A novel intracellular role of matrix metalloproteinase‐3 during apoptosis of dopaminergic cells

We have previously demonstrated that the active form of matrix metalloproteinase‐3 (actMMP‐3) is released from dopamine(DA)rgic neurons undergoing apoptosis. Herein, whether actMMP‐3 might be generated intracellularly, and if so, whether it is involved in apoptosis of DArgic neurons itself was investigated in primary cultured DArgic neurons of wild‐type, MMP‐3 knockout animals, and CATH.a cells. During apoptosis, gene expression of MMP‐3 is induced, specifically among the various classes of MMPs, generating the proform (55 kDa) which is subsequently cleaved to the catalytically active actMMP‐3 (48 kDa) involving a serine protease.
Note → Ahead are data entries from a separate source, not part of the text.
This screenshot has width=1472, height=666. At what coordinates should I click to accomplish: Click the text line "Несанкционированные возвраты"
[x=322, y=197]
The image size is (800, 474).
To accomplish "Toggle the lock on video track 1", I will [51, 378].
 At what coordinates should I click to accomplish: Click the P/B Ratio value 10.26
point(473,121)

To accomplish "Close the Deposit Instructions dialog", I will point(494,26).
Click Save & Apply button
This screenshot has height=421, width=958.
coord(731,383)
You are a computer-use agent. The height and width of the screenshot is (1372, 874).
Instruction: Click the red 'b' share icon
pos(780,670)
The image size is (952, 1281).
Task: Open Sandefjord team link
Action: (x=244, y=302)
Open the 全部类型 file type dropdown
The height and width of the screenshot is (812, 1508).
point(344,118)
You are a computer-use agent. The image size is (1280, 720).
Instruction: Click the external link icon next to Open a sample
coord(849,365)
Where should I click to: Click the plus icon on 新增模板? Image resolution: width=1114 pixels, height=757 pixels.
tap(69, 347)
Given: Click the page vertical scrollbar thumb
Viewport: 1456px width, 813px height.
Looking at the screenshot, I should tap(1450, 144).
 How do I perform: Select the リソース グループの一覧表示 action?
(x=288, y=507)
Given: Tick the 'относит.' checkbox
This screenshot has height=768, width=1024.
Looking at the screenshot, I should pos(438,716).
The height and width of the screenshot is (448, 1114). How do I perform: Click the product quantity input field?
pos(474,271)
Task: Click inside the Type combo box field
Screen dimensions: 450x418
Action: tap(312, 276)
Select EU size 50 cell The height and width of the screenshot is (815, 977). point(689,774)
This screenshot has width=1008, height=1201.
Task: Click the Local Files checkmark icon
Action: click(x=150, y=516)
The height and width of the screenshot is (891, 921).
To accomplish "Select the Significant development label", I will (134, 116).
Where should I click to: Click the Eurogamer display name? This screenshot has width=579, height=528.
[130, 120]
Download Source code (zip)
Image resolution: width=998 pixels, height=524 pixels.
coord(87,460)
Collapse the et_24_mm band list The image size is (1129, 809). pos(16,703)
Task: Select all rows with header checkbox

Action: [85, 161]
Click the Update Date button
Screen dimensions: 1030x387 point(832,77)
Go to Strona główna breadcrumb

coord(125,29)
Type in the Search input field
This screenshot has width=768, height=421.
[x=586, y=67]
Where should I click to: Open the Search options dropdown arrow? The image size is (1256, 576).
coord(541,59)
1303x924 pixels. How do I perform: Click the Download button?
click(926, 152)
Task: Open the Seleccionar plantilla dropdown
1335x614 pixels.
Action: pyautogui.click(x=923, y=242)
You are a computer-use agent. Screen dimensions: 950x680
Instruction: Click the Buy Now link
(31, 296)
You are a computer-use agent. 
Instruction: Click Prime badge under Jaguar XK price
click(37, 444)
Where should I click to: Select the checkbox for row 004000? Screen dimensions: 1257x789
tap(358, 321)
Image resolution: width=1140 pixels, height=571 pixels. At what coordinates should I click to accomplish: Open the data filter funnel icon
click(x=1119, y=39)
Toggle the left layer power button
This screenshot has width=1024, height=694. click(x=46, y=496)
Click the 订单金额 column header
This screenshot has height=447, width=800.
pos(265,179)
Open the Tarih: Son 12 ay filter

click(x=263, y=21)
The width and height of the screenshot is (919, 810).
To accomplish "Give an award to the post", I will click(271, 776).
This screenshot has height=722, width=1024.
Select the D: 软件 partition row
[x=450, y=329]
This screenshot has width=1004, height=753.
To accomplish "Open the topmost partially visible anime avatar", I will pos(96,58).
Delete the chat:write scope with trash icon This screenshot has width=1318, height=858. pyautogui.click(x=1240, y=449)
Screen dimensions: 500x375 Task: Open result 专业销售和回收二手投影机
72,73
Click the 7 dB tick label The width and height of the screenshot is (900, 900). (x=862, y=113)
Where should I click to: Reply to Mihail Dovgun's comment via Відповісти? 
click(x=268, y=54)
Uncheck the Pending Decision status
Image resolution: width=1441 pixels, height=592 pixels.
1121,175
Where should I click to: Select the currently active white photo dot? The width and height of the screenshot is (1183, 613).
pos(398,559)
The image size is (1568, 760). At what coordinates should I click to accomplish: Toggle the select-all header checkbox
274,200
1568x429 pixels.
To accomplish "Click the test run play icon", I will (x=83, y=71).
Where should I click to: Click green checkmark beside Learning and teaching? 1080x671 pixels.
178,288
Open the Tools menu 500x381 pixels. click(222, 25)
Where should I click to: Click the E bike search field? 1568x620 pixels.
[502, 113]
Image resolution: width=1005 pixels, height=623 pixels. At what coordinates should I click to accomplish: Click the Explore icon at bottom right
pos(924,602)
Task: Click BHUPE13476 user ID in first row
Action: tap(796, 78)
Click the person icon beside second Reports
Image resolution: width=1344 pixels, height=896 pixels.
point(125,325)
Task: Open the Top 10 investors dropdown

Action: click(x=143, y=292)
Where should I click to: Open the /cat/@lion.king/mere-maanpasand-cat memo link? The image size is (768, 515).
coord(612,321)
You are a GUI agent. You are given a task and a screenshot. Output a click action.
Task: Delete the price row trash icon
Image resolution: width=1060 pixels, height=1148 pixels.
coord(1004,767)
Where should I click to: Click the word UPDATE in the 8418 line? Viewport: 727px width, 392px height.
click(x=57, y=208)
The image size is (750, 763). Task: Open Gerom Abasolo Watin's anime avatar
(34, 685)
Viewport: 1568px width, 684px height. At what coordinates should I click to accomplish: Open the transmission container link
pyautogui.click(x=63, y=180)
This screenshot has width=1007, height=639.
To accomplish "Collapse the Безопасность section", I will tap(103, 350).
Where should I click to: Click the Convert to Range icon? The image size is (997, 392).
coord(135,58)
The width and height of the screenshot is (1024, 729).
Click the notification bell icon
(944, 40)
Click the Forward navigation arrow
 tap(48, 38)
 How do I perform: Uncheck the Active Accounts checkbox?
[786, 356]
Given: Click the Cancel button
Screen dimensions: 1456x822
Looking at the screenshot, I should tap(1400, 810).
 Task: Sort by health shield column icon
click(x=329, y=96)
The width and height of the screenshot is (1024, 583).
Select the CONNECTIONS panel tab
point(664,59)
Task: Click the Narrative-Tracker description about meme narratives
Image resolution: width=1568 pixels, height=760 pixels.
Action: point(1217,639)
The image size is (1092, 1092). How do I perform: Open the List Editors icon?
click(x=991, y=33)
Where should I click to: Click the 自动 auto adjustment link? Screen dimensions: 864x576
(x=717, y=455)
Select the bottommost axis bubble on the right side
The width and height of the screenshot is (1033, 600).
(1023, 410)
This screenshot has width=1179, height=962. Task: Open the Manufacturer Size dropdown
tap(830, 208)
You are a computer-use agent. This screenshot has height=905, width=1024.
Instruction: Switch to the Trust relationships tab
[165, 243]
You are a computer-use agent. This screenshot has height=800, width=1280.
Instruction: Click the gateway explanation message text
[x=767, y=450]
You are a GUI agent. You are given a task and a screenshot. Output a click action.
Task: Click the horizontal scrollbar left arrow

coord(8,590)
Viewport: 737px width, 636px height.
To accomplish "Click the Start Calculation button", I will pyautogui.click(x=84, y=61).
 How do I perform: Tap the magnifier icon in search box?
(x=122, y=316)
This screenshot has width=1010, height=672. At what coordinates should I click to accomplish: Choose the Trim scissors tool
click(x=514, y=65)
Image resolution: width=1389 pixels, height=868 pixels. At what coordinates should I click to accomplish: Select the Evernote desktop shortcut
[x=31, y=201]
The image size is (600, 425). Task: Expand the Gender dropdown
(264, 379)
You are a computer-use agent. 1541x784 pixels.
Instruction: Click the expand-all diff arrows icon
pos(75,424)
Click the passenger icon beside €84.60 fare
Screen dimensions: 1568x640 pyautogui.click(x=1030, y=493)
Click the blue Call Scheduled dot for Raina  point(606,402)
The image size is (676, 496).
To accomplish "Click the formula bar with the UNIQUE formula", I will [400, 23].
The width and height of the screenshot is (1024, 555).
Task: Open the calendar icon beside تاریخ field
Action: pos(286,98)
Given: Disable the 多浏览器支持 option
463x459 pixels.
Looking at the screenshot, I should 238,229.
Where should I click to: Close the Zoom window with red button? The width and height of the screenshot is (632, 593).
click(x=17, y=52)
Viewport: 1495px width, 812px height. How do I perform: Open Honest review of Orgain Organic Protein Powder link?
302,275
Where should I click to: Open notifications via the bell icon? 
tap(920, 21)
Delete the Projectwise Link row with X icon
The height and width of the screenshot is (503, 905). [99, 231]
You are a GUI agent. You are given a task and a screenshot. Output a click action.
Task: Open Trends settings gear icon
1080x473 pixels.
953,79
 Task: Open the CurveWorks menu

Intracellular actMMP‐3 activity is directly linked to apoptotic signaling in DArgic cells: (i) Pharmacologic inhibition of enzymatic activity, repression of gene expression by siRNA, and gene deficiency all lead to protection; (ii) pharmacologic inhibition causes attenuation of DNA fragmentation and caspase 3 activation, the indices of apoptosis; and (iii) inhibition of the pro‐apoptotic enzyme c‐ Jun N‐terminal protein kinase leads to repression of MMP‐3 induction. Under the cell stress condition, MMP‐3 is released as actMMP‐3 rather than the proform (proMMP‐3), and catalytically active MMP‐3 added to the medium does not cause cell death. Thus, actMMP‐3 seems to have a novel intracellular role in apoptotic DArgic cells and this finding provides an insight into the pathogenesis of Parkinson’s disease.